When a locomotive start to move it has more than enough power, so a battery booster system is not need. (In freight service we have slugs. The mother locomotives will provide power to the calf [traction motors and concrete weight]. So when starting the excessive power will go to slug. Then as the train pick up speed the slug will stop getting power to its traction motors, as the mother locomotive needs that power to go faster.

So the advantage that I see, would be longer trains. Less voltage need to travel thur the HEP cords, as each coach would have the ability to cover any spikes in demand, and decrease the power requirements thur from the locomotive. You can also get soft start for the HVAC system to even out any start up demand, even with out the batteries and solar panels.

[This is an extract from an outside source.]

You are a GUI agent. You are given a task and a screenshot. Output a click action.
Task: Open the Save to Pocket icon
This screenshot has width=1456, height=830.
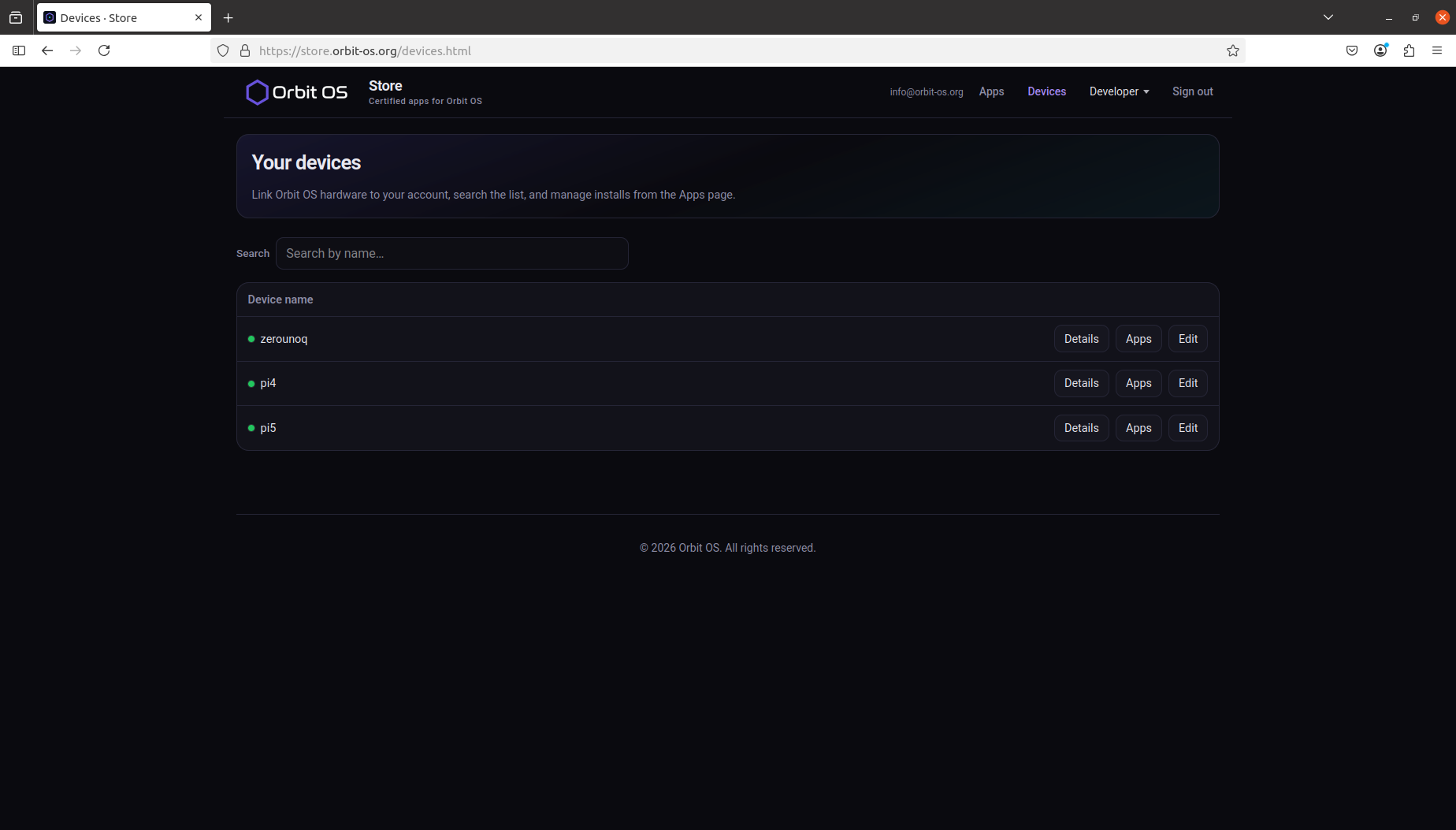(1352, 50)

In recap if you did this it more of “green wash” than actually savings.


----------



## Qapla (Oct 15, 2022)

If Amtrak can't keep the windows we look out of clean - would they really keep solar panels on the roof clean enough to be effective?

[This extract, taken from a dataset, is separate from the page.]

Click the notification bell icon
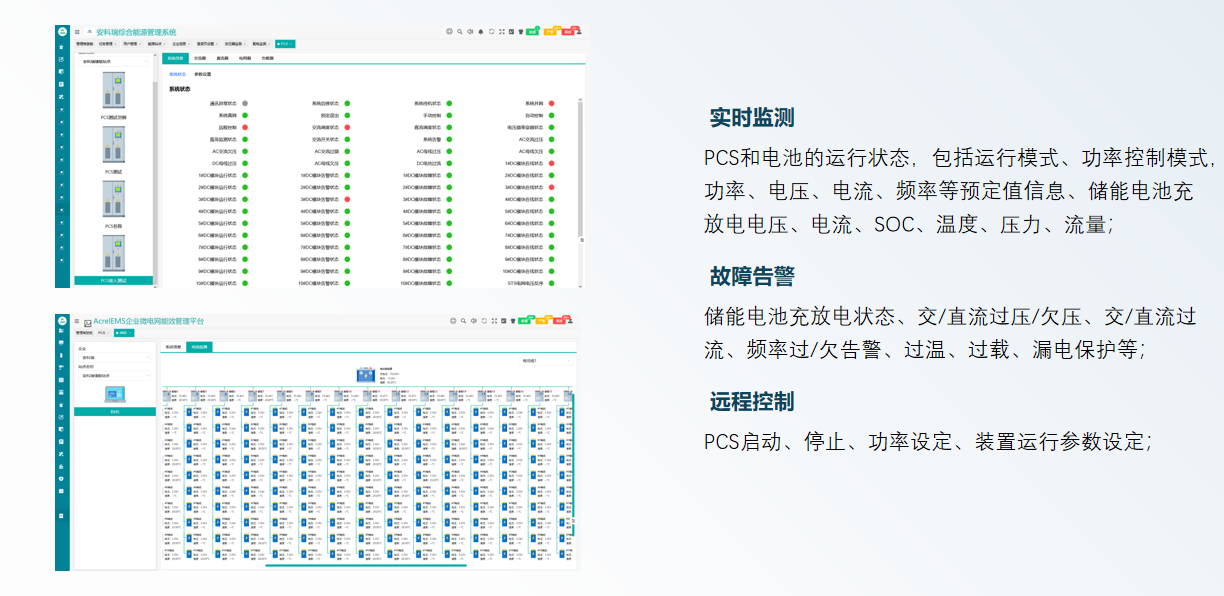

Reducing the size of cables from the HEP would not be a good idea because, unless the solar was operating at efficiency all the time, that excess power would still need to be supplied by HEP - like, at night.

It is also not just the cost of the panels. For this to work, each car would need large power inverters and a battery bank with enough reserve to power the car when solar is not available and HEP is not being used. 

The solar panels, batteries and inverters would be on the order of $75,000 or more per car and require maintenance people trained in solar power.


----------



## Mailliw (Oct 17, 2022)

Thanks. I kinda figured it even if it were a good idea Amtrak is the wrong company to execute it.


----------



## Siegmund (Oct 23, 2022)

A much simpler project, putting solar panels on the roofs of Amshacks in sunny areas, might well pay for itself.

I am hoping to someday see a lot of elevated solar panels above parking lots, so that I can park in the shade and walk into a building in the shade, at the same time as the sun is producing electricity 10 feet above my head. But even _that_ hasn't taken off the way rooftop solar has yet.


----------



## Just-Thinking-51 (Oct 23, 2022)

Siegmund said:


> A much simpler project, putting solar panels on the roofs of Amshacks in sunny areas, might well pay for itself.
> 
> I am hoping to someday see a lot of elevated solar panels above parking lots, so that I can park in the shade and walk into a building in the shade, at the same time as the sun is producing electricity 10 feet above my head. But even _that_ hasn't taken off the way rooftop solar has yet.


How about 15 feet above the parking lot, so a lost truck driver does not destroy them.

From my experience getting solar on my roof, it has been quite trying. Pretty sure the next time will be much easier, but there was so many venders that I had to walk away from. Getting a national system would be a nightmare to deal with. The biggest problem I found was cost. Made a mistake and finance through a vender. Opps cost of project skyrocketed, they did not care, you have financing. Had to runaway from a national company vendor because of that.


----------



## Metra Electric Rider (Oct 23, 2022)

Just-Thinking-51 said:


> How about 15 feet above the parking lot, so a lost truck driver does not destroy them.
> 
> From my experience getting solar on my roof, it has been quite trying. Pretty sure the next time will be much easier, but there was so many venders that I had to walk away from. Getting a national system would be a nightmare to deal with. The biggest problem I found was cost. Made a mistake and finance through a vender. Opps cost of project skyrocketed, they did not care, you have financing. Had to runaway from a national company vendor because of that.


I was in Portugal a couple years ago and the high end grocery stores (Continente) had umbrella's above the car park. Seems like Solar panels above parking lots (and on store roofs) would provide a lot of power and provide shade for cars to boot, keeping them cooler in hot climates.


----------



## MARC Rider (Oct 24, 2022)

Siegmund said:


> A much simpler project, putting solar panels on the roofs of Amshacks in sunny areas, might well pay for itself.
> 
> I am hoping to someday see a lot of elevated solar panels above parking lots, so that I can park in the shade and walk into a building in the shade, at the same time as the sun is producing electricity 10 feet above my head. But even _that_ hasn't taken off the way rooftop solar has yet.


They have that at our local Ikea.


----------



## PVD (Oct 24, 2022)

Funny, I'm just taking a break from re writing night one of a class I teach on alternative energy, which is focused on solar and offshore wind. On Long Island, a number of the LIRR commuter lots have received parking lot canopies, and a number of shopping malls have added them to the roof level of their parking structures. The new Terminal B parking garage at Laguardia sport about 3600 panels on its roof, but they are not canopied since it used not used for parking. Lots of solar (coupled with battery energy storage) used on signals and communication in the area as well


----------